## Supplied data
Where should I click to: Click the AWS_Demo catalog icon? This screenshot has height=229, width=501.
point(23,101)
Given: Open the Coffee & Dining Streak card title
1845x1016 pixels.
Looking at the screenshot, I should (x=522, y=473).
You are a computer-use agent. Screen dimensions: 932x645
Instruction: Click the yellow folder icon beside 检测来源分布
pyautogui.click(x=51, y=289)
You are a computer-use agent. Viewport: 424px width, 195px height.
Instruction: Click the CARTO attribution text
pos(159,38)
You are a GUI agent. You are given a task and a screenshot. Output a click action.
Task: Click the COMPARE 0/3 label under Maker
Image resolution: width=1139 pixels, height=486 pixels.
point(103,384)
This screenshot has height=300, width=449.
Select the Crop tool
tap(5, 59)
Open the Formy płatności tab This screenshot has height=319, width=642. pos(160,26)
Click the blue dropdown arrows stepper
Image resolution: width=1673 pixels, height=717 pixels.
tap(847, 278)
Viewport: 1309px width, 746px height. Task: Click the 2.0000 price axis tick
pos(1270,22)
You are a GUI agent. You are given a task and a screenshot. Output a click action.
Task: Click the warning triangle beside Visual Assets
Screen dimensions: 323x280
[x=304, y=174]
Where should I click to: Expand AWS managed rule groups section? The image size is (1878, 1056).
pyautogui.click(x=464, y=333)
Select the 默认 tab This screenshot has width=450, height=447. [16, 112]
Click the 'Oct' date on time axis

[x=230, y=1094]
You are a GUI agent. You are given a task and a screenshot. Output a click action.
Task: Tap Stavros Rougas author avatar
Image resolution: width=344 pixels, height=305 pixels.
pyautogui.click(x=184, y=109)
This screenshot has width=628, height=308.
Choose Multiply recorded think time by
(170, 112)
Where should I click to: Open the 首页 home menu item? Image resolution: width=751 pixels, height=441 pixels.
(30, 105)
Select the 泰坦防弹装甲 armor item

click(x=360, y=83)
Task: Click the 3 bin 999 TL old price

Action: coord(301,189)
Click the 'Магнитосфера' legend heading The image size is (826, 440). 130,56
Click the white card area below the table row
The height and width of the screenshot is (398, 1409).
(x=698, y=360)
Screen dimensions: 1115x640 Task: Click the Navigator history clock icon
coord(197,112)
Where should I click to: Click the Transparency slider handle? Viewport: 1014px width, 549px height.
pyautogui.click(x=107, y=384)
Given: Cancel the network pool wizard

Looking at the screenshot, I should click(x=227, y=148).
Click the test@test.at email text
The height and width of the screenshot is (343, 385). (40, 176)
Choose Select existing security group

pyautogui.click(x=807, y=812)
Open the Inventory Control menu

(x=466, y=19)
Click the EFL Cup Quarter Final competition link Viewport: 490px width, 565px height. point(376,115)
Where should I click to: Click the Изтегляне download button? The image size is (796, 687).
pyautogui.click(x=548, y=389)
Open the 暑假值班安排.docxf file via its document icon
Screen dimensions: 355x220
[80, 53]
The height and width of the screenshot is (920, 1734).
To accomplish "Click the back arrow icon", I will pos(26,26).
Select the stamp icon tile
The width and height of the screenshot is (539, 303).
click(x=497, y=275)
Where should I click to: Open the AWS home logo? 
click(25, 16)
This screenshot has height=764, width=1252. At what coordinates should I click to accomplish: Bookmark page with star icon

## Exercise prompt
Update the records above by replacing each occurrence of "Where should I click to" with "Where do I click to", leaving everything else unchanged.

## Final result
Where do I click to: Click the AWS_Demo catalog icon? This screenshot has height=229, width=501.
point(23,101)
Given: Open the Coffee & Dining Streak card title
1845x1016 pixels.
Looking at the screenshot, I should (x=522, y=473).
You are a computer-use agent. Screen dimensions: 932x645
Instruction: Click the yellow folder icon beside 检测来源分布
pyautogui.click(x=51, y=289)
You are a computer-use agent. Viewport: 424px width, 195px height.
Instruction: Click the CARTO attribution text
pos(159,38)
You are a GUI agent. You are given a task and a screenshot. Output a click action.
Task: Click the COMPARE 0/3 label under Maker
Image resolution: width=1139 pixels, height=486 pixels.
point(103,384)
This screenshot has height=300, width=449.
Select the Crop tool
tap(5, 59)
Open the Formy płatności tab This screenshot has height=319, width=642. pos(160,26)
Click the blue dropdown arrows stepper
Image resolution: width=1673 pixels, height=717 pixels.
tap(847, 278)
Viewport: 1309px width, 746px height. Task: Click the 2.0000 price axis tick
pos(1270,22)
You are a GUI agent. You are given a task and a screenshot. Output a click action.
Task: Click the warning triangle beside Visual Assets
Screen dimensions: 323x280
[x=304, y=174]
Where do I click to: Expand AWS managed rule groups section? The image size is (1878, 1056).
pyautogui.click(x=464, y=333)
Select the 默认 tab This screenshot has width=450, height=447. [16, 112]
Click the 'Oct' date on time axis

[x=230, y=1094]
You are a GUI agent. You are given a task and a screenshot. Output a click action.
Task: Tap Stavros Rougas author avatar
Image resolution: width=344 pixels, height=305 pixels.
pyautogui.click(x=184, y=109)
This screenshot has width=628, height=308.
Choose Multiply recorded think time by
(170, 112)
Where do I click to: Open the 首页 home menu item? Image resolution: width=751 pixels, height=441 pixels.
(30, 105)
Select the 泰坦防弹装甲 armor item

click(x=360, y=83)
Task: Click the 3 bin 999 TL old price

Action: coord(301,189)
Click the 'Магнитосфера' legend heading The image size is (826, 440). 130,56
Click the white card area below the table row
The height and width of the screenshot is (398, 1409).
(x=698, y=360)
Screen dimensions: 1115x640 Task: Click the Navigator history clock icon
coord(197,112)
Where do I click to: Click the Transparency slider handle? Viewport: 1014px width, 549px height.
pyautogui.click(x=107, y=384)
Given: Cancel the network pool wizard

Looking at the screenshot, I should click(x=227, y=148).
Click the test@test.at email text
The height and width of the screenshot is (343, 385). (40, 176)
Choose Select existing security group

pyautogui.click(x=807, y=812)
Open the Inventory Control menu

(x=466, y=19)
Click the EFL Cup Quarter Final competition link Viewport: 490px width, 565px height. point(376,115)
Where do I click to: Click the Изтегляне download button? The image size is (796, 687).
pyautogui.click(x=548, y=389)
Open the 暑假值班安排.docxf file via its document icon
Screen dimensions: 355x220
[80, 53]
The height and width of the screenshot is (920, 1734).
To accomplish "Click the back arrow icon", I will pos(26,26).
Select the stamp icon tile
The width and height of the screenshot is (539, 303).
click(x=497, y=275)
Where do I click to: Open the AWS home logo? 
click(25, 16)
This screenshot has height=764, width=1252. At what coordinates should I click to accomplish: Bookmark page with star icon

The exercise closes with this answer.